Some reader will be aware that we have provided limited support for Share Nothing Architectures (SNA) in the past, but this meant we had to do various steps such as disable clustering features for the application. In this case, since we are using PodVMs in the Supervisor Cluster, these are already outside the control of vSphere HA and DRS. Thus, it becomes much easier to deploy SNAs on vSAN through PodVM objects. Deploying directly onto the vSAN datastore like this is fully supported with the Data Persistence platform, but there is another option available as well.
To facilitate a high performance data path for these application, the Data Persistence platform also introduces a new construct for storage called vSAN-Direct. vSAN-Direct allows applications to consume the local storage devices on a vSAN host directly. However these local storage devices are still under the control of HCI management, so that health, usage and other pertinent information about the device is bubbled up to the vSphere client. The primary goal here is to allow cloud native applications to be seamlessly deployed onto vSAN, but at the same time have those applications understand infrastructure operations such as maintenance mode, upgrades and indeed host failures. As mentioned, we have partnered with a number of cloud native application vendors who will create bespoke Kubernetes operators that will work with the Data Persistence platform. Partners can then define how their application should behave (e.g. re-shard, evacuate, delete and reschedule Pods, etc.) when a vSphere operation is detected.

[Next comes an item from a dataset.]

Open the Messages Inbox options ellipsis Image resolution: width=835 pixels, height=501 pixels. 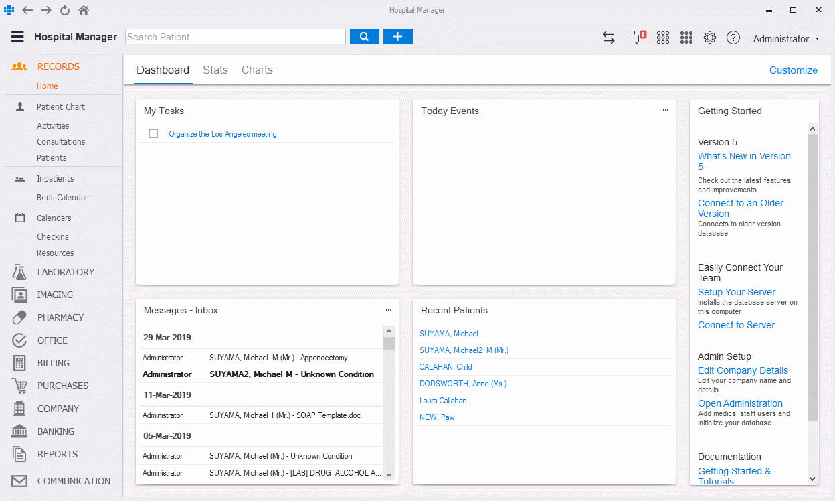click(x=388, y=310)
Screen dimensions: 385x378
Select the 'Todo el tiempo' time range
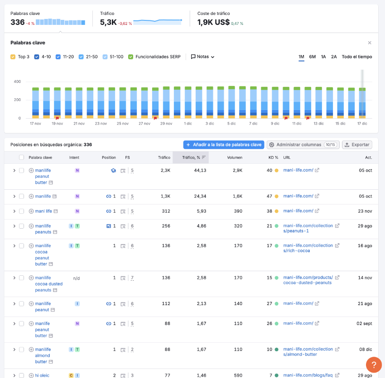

I will write more about Data Persistence platform as our design partners start to come online. To learn more about it, check out VMworld 2020 session #HCI2529.
As you can see, there is lots of new goodness in the vSAN 7.0U1 release. There are lots of features here that customers have been requesting for some time, but also significant improvements in enabling vSAN to become that platform for both container and virtual machine workloads. Note that there are a range of additional features and enhancements in this release which I have not spoken about. Please check out the official vSAN 7.0U1 documentation for a complete and comprehensive list of updates.